Odorivectors Description: Samples of various odorivectors can be passed around for the students to smell.
Concept: There is a relationship between structure of a molecule and its odor. Humans sense of smell depends on a lock and key mechanism. If a person lacks the lock for a particular odor, they will be unable to sense it.
Safety: Inform students that there is a danger associated with using the sense of smell with chemicals. Students should be cautious of breathing powder into lungs or exposing themselves to harmful fumes. In lab, when a chemist wants to smell a chemical, she wafts the air from over the open bottle towards her nose. One should never smell directly from the bottle. Assure the students that the chemicals presented to them in class are safe to be smelled.
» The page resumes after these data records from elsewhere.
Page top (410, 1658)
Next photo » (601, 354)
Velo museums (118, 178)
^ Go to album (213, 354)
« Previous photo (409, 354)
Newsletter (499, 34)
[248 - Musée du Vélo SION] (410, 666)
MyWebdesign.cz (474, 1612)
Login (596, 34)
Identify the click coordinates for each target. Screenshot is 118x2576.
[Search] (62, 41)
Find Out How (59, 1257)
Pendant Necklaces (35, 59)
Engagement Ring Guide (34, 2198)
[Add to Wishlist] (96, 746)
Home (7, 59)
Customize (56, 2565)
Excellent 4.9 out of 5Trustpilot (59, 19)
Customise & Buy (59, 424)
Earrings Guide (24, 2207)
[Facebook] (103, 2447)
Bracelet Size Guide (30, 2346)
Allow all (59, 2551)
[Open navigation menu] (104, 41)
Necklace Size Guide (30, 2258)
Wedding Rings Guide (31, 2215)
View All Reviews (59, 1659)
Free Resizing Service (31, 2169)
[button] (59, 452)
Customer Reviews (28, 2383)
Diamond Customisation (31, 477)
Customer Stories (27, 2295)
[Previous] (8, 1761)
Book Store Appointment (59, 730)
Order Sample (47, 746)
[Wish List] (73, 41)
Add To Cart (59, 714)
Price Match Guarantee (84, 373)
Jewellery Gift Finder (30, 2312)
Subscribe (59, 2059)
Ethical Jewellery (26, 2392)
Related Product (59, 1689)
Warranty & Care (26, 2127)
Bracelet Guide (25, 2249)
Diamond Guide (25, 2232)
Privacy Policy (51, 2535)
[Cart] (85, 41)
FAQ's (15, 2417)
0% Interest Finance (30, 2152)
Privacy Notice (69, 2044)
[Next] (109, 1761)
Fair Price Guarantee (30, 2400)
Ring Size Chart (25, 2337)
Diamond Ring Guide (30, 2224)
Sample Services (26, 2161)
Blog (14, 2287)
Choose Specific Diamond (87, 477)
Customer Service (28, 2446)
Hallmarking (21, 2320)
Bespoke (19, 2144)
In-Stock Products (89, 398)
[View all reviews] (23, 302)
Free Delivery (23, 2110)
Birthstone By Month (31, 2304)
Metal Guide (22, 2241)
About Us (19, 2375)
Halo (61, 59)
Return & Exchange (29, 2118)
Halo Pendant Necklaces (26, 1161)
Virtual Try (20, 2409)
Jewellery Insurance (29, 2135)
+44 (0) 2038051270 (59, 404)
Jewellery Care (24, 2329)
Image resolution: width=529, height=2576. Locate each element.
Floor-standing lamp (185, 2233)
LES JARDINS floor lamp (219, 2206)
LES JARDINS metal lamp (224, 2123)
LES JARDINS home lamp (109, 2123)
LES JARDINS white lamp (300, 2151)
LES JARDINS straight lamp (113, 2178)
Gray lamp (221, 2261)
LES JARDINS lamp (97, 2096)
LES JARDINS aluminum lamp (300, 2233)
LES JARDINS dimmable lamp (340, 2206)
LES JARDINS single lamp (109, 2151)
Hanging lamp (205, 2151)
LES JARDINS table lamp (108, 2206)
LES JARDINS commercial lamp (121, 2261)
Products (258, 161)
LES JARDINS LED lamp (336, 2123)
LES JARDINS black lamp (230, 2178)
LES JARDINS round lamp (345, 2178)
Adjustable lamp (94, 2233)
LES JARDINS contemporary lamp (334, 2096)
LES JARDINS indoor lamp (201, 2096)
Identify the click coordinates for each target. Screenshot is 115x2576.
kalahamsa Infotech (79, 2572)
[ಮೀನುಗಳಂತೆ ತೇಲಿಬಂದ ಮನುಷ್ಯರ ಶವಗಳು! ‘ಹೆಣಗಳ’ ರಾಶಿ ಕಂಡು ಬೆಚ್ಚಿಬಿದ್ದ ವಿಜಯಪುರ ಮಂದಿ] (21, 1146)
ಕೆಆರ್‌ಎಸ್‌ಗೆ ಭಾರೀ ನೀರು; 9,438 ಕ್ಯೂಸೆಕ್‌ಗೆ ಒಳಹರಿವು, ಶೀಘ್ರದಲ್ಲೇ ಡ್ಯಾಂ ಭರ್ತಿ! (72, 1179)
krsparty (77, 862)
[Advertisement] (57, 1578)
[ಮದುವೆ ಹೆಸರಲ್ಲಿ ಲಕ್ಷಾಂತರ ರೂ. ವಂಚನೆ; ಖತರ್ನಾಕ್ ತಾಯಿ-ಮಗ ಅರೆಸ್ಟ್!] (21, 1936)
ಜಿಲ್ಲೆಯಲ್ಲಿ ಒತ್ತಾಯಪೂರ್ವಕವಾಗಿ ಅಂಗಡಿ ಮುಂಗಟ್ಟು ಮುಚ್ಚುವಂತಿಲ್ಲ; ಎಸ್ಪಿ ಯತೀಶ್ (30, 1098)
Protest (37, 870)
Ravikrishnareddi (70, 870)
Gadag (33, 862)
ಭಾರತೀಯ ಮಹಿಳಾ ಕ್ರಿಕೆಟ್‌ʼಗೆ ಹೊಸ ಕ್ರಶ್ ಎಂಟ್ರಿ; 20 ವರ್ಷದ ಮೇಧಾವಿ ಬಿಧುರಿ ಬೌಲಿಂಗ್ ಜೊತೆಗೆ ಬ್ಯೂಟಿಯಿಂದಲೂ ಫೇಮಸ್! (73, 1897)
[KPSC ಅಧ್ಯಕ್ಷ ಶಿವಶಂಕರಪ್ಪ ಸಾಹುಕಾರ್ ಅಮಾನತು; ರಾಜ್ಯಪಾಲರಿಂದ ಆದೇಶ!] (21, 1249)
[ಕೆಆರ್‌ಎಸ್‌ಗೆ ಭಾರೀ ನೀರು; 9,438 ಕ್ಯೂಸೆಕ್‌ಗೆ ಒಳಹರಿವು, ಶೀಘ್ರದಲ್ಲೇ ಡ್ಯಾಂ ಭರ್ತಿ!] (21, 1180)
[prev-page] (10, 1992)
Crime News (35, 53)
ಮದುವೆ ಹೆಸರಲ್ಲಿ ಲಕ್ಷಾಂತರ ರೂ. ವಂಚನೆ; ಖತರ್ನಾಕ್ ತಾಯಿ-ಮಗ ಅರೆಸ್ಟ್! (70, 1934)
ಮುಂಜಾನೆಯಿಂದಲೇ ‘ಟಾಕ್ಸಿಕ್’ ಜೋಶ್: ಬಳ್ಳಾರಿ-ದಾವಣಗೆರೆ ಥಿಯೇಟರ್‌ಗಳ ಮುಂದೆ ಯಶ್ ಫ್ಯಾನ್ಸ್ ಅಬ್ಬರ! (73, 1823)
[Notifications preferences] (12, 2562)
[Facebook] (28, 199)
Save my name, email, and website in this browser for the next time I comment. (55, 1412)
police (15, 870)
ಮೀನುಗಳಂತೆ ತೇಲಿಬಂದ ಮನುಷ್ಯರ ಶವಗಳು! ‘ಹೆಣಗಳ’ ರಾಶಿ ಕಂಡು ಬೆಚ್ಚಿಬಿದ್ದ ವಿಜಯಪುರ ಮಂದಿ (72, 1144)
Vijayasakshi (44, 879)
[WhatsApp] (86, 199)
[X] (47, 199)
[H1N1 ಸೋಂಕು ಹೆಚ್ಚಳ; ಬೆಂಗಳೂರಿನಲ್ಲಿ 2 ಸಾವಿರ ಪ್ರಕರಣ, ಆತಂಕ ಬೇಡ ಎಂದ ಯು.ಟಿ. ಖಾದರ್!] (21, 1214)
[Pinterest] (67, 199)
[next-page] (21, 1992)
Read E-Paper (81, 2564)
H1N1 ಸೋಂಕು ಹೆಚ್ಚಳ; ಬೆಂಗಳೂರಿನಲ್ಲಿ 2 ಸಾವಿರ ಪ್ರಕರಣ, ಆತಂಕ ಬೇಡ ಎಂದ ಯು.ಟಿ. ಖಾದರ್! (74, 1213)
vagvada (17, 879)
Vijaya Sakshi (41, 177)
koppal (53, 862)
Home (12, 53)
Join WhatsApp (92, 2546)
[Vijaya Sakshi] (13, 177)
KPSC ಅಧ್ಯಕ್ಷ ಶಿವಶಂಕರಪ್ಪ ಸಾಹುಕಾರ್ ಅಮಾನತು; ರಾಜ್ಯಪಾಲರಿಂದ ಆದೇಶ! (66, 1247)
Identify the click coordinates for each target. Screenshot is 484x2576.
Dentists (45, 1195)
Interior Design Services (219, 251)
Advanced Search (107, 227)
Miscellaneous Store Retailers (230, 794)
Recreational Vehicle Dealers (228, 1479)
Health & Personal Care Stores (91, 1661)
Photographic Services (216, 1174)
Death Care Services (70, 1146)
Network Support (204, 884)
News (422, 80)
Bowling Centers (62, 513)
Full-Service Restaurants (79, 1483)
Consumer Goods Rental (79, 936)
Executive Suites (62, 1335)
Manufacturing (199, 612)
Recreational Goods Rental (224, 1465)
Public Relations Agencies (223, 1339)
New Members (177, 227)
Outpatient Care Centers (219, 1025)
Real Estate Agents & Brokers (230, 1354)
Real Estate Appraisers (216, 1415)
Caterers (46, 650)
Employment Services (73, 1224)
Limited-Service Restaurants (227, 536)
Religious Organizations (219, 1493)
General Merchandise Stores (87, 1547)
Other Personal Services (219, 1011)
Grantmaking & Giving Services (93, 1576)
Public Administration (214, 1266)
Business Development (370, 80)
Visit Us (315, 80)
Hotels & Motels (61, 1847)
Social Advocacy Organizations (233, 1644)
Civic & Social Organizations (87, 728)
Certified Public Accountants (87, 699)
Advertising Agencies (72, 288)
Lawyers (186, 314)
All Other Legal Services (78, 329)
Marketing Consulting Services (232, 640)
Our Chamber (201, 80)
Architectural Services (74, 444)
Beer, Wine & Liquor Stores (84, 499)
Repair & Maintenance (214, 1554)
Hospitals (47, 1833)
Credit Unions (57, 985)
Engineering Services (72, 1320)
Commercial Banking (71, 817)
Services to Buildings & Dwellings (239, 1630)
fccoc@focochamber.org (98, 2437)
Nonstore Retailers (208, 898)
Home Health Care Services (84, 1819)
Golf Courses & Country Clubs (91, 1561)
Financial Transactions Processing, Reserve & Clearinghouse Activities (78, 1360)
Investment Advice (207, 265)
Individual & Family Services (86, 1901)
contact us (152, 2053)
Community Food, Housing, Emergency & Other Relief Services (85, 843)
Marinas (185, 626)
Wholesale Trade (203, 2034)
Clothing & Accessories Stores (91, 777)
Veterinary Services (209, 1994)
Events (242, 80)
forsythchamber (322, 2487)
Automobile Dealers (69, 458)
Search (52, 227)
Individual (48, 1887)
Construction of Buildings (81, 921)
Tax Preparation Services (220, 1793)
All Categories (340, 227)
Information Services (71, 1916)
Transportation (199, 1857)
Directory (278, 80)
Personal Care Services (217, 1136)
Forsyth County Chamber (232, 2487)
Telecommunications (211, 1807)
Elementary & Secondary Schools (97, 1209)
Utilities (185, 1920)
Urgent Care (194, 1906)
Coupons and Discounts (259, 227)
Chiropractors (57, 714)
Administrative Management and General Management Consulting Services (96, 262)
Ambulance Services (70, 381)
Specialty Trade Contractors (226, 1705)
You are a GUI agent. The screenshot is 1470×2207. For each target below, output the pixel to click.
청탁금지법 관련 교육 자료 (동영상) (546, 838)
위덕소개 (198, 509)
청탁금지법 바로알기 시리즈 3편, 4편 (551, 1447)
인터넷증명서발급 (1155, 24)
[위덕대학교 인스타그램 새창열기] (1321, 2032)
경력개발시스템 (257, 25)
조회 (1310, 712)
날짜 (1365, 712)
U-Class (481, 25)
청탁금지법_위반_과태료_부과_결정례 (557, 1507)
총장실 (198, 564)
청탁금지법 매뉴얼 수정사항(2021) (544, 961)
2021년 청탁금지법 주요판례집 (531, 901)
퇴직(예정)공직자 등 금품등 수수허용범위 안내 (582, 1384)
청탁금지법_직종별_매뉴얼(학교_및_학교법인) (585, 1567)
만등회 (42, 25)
Place a drop of cinnamaldehyde on each sheet of bond paper and give one sheet to each row of students. Ask students to identify odor. A student who does not detect any odor may have anosmia, which means he/she may be missing the corresponding receptor protein - the "lock" in the lock and key theory.
Pass out pairs of sandwich bags with caraway seed and spearmint leaves. Difference in odor is due to the d and l forms of carvone (See Atkins Molecules pp 133-134).
Compare the odor of vanillin (one odorivector or key) with the rich aroma of vanilla beans (many odorvectors).
Clean-up: Be sure to retrieve all the materials from the students.
Notes: Developed for Prof. Ewing's C100 course.